**PAGE TEXT:**

Justin, do you have time to make a patch for that?
I pushed a patch this morning to try, and it looks good on Linux x86-32.  I'll attach here in a moment.
Attached patch Part 1b - More test fixes (obsolete) — Splinter Review
Attachment #480255 - Flags: review?(dbaron)
Attachment #476113 - Attachment description: Test fixes v1 → Part 1a - Test fixes
Attachment #474135 - Attachment description: Patch v2 → Part 2 - Enable -O3
Comment on attachment 480255 [details] [diff] [review]
Part 1b - More test fixes

The middle case (of the three that you modified), you changed such that there's no animation for the y component.  Could you fix that so there's still animation for both components?  Otherwise this looks fine.
Attached patch Part 1b - More test fixes (v2) (obsolete) — Splinter Review
Like this?  Interdiff (v1 -> v2):

diff --git a/layout/style/test/test_transitions_per_property.html b/layout/style/test/test_transitions_per_property.

**RECORDS SHOWN:**
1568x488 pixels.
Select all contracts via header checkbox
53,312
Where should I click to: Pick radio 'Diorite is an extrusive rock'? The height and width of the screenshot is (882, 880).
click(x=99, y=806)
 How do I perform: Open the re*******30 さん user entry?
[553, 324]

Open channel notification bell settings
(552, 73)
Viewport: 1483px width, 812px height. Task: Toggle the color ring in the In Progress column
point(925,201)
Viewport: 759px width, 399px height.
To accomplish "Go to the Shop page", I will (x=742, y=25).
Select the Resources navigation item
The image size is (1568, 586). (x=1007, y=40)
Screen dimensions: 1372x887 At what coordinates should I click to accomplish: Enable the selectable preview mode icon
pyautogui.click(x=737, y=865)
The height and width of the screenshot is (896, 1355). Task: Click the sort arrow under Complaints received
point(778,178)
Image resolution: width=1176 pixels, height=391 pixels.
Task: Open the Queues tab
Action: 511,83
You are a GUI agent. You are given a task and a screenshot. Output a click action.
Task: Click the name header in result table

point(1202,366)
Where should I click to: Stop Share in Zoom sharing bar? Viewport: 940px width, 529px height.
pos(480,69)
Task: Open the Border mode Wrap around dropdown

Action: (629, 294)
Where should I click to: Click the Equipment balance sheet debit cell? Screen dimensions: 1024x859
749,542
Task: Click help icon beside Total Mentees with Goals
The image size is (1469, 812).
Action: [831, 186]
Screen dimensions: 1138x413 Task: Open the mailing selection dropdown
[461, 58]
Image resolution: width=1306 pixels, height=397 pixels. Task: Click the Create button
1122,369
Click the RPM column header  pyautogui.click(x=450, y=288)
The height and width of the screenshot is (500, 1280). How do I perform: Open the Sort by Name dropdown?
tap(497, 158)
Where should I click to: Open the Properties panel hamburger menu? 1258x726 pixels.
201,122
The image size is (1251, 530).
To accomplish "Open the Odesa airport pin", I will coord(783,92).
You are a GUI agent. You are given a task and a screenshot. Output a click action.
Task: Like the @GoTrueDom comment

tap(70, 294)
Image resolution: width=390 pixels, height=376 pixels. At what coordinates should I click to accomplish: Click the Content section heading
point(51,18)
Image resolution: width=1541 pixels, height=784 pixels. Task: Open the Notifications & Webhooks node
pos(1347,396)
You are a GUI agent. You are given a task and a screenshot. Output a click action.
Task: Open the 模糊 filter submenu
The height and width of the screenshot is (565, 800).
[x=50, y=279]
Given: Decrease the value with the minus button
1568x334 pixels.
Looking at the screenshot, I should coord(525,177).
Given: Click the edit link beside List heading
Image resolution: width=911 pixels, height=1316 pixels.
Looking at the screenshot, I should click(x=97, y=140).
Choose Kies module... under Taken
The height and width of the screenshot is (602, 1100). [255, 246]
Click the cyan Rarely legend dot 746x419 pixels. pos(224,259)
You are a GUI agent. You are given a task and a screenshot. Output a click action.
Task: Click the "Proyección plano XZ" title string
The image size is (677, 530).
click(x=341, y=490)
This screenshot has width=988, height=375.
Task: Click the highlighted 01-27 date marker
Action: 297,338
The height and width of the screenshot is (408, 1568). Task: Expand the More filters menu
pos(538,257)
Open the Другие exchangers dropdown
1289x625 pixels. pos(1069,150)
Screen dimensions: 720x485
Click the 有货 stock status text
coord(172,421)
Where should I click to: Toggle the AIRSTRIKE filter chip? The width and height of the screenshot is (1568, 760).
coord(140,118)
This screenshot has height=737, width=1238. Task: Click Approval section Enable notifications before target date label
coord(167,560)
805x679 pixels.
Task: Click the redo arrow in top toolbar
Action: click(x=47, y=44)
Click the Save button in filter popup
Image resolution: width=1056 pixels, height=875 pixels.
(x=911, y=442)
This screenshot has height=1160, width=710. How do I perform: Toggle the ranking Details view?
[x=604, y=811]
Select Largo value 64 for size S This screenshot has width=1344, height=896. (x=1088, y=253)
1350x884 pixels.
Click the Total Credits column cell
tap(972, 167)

**TASKS TO PERFORM:**
[1] Reproduce verbatim the passage of the patch discussion from "Attachment #476113 - Attachment" to "this looks fine.".
[2] List every distinct attachment number that appears in the patch discussion.
Rely solely on the patch discussion when responding.

**PER-TASK ANSWERS:**
[1]
Attachment #476113 - Attachment description: Test fixes v1 → Part 1a - Test fixes
Attachment #474135 - Attachment description: Patch v2 → Part 2 - Enable -O3
Comment on attachment 480255 [details] [diff] [review]
Part 1b - More test fixes

The middle case (of the three that you modified), you changed such that there's no animation for the y component.  Could you fix that so there's still animation for both components?  Otherwise this looks fine.

[2] 480255, 476113, 474135